Entre los pensadores y artistas que coincidieron en esta época en los cafés vieneses destacan nombres como Stefan Zweig (escritor), Gustav Klimt (pintor modernista) o León Trotski (político). Estos son algunos de los cafés en los que se reunían y que aún continúan abiertos:

  • Café Central: Este café, abierto en el año 1860 y localizado en el distrito número 1, también es conocido como Palacio Ferstel en honor a su arquitecto, el austriaco Heinrich von Ferstel. Era el favorito del poeta vienés Peter Altenberg; de hecho, lo primero que ven hoy los clientes al entrar en el local es una escultura de este escritor. Otro pensador que frecuentó mucho el Café Central durante su exilio en Viena fue León Trotski.
  • Café Landtmann: Se encuentra en las inmediaciones del Burgtheater y fue inaugurado en el año 1873. Se trata de uno de los cafés más famosos, conocido por ser el favorito del padre del psicoanálisis, Sigmund Freud (tanto su casa como su consulta estaban cerca de este café). El Café Landtmann fue frecuentado asimismo por el compositor Gustav Mahler y por el fundador del sionismo político moderno, Theodor Herzl. Se dice que las tertulias políticas celebradas en este café fueron fundamentales para la fundación del estado de Israel. Recientemente han pasado por este local personalidades de la talla de Hillary Clinton o Paul McCartney.
  • Café Museum: Este café, ubicado cerca del mercado Naschmarkt, abrió en el año 1899 y fue decorado por el arquitecto austriaco Adolf Loos (que era un cliente habitual). Para esta decoración, Loos afinó la silla de bistrot ideada por el ebanista alemán Michael Thonet, muy conocido por su mobiliario de madera curvado al vapor. La silla número 14 de Thonet, de hecho, es un símbolo de los cafés vieneses. Además de Loos, también visitaron el Café Museum artistas como Gustav Klimt, el escritor Karl Kraus, el músico Oscar Straus o el arquitecto Otto Wagner.
  • Café Hawelka: Localizado en el distrito 1, este café abrió sus puertas en el año 1939 aunque vivió su mejor época tras finalizar la II Guerra Mundial. En el periodo de posguerra, este café se convirtió en un importante punto de encuentro para diferentes críticos y escritores. Café Hawelka es muy popular por cómo prepara los buchteln, unos brioches rellenos de mermelada típicos de Austria.

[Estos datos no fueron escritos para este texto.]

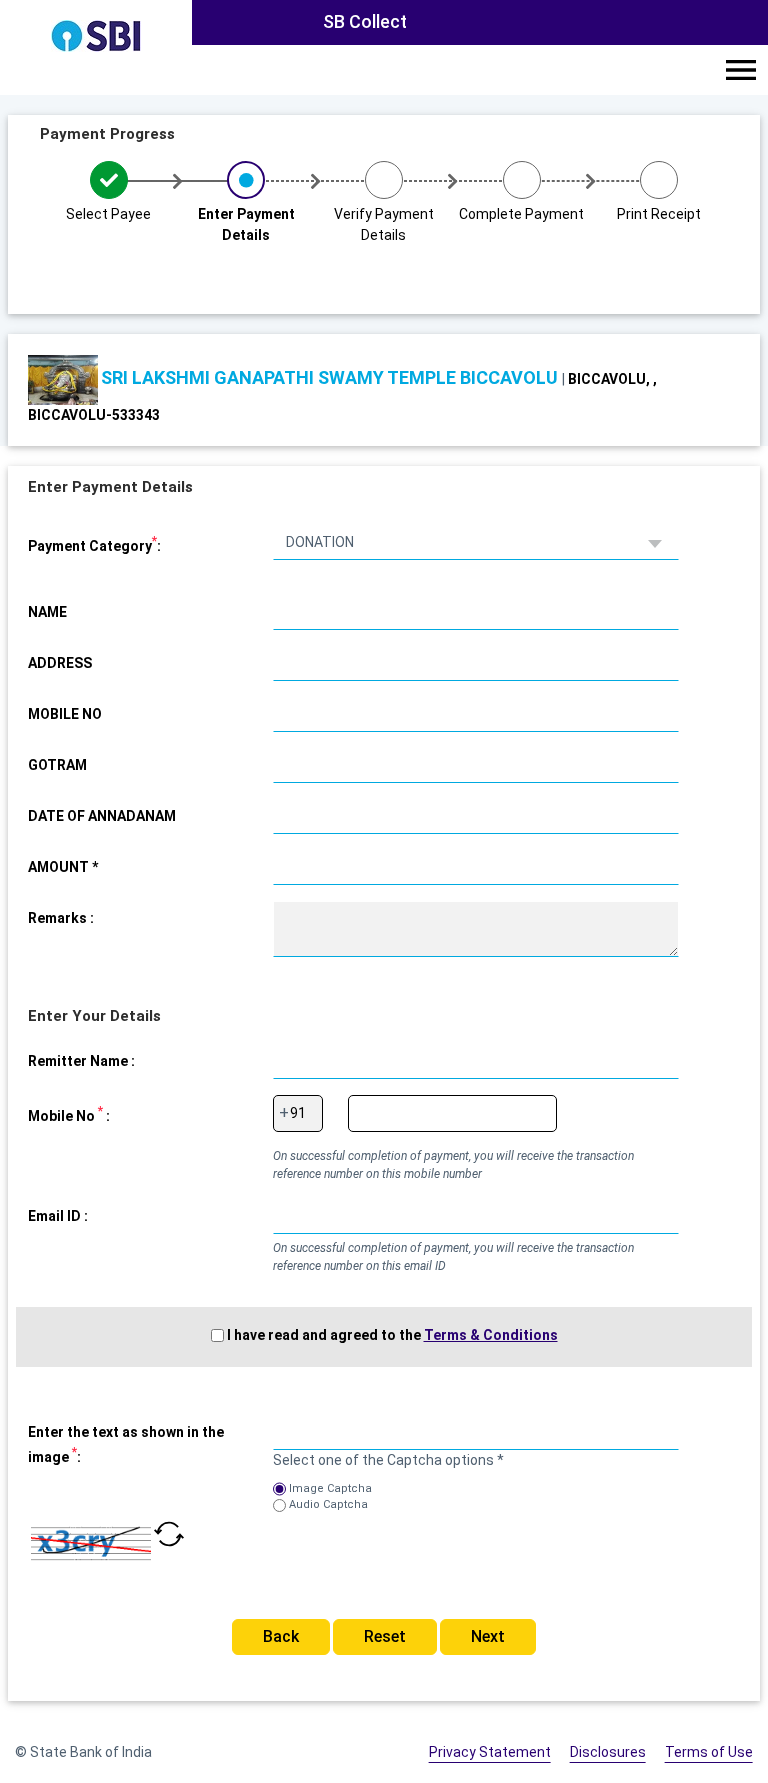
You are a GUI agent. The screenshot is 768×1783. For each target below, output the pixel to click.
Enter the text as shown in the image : (126, 1444)
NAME (47, 612)
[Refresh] (169, 1544)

¿Has estado en alguno de estos cafés? Si es así, ¿qué te parecieron? 🙂

Los cafés de Viena hoy

Los cafés de Viena no han cambiado demasiado desde su florecimiento, en el siglo XIX. Su decoración mantiene un estilo historicista y, en el interior de estos negocios, no faltan las ya mencionadas sillas Thonet, el suelo de madera, las mesas y columnas de mármol o los bancos tapizados. Otro rasgo característico de estos cafés es su personal uniformado. Aparte, en algunos de ellos se celebran conciertos de piano.

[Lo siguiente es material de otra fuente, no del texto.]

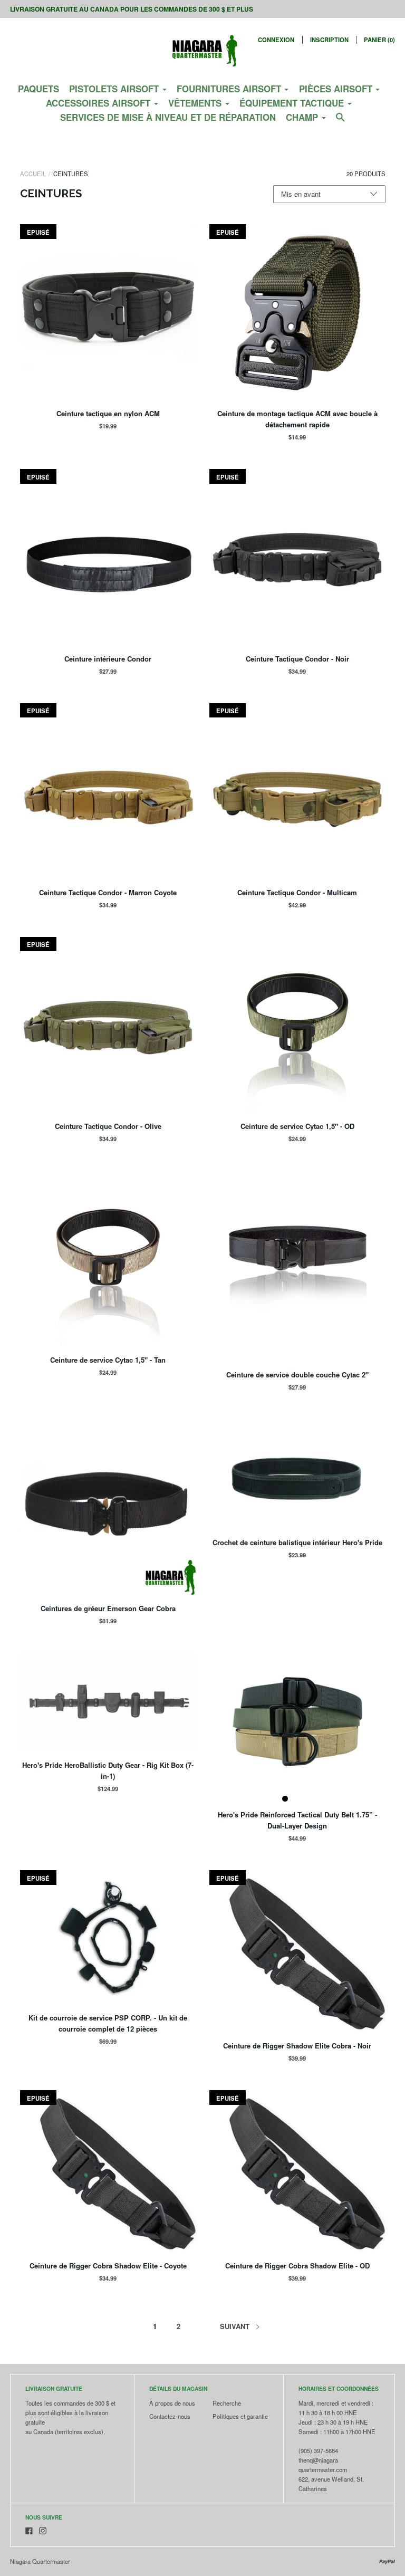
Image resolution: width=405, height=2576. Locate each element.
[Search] (340, 121)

Cada grupo social (funcionarios, estudiantes universitarios, políticos…) tiene sus cafés de referencia en Viena, donde celebran sus propias tertulias y se ponen al día leyendo la prensa.

En la capital austriaca, los cafés, entre los que destacan el café solo o Schwarzer o el café cortado o kleiner/großer Brauner (kleiner en taza pequeña y großer en taza grande), se sirven con un vaso de agua. Es bastante frecuente que el cliente los quiera acompañar asimismo con un pedazo de tarta como la tarta de chocolate Sacher.

 

Los coffee lovers que visitan la capital austriaca no pueden abandonarla sin haberse acercado a algunos de estos cafés de Viena, sino a todos. Sin olvidar que en esta ciudad hay cafeterías de la tercera ola que también son una parada obligatoria. En Viena se encuentran algunas de las cafeterías más cool de Europa, donde los cafeteros pueden beber magníficos cafés de especialidad. ¡Qué lugar tan maravilloso para las personas que disfrutamos bebiendo café!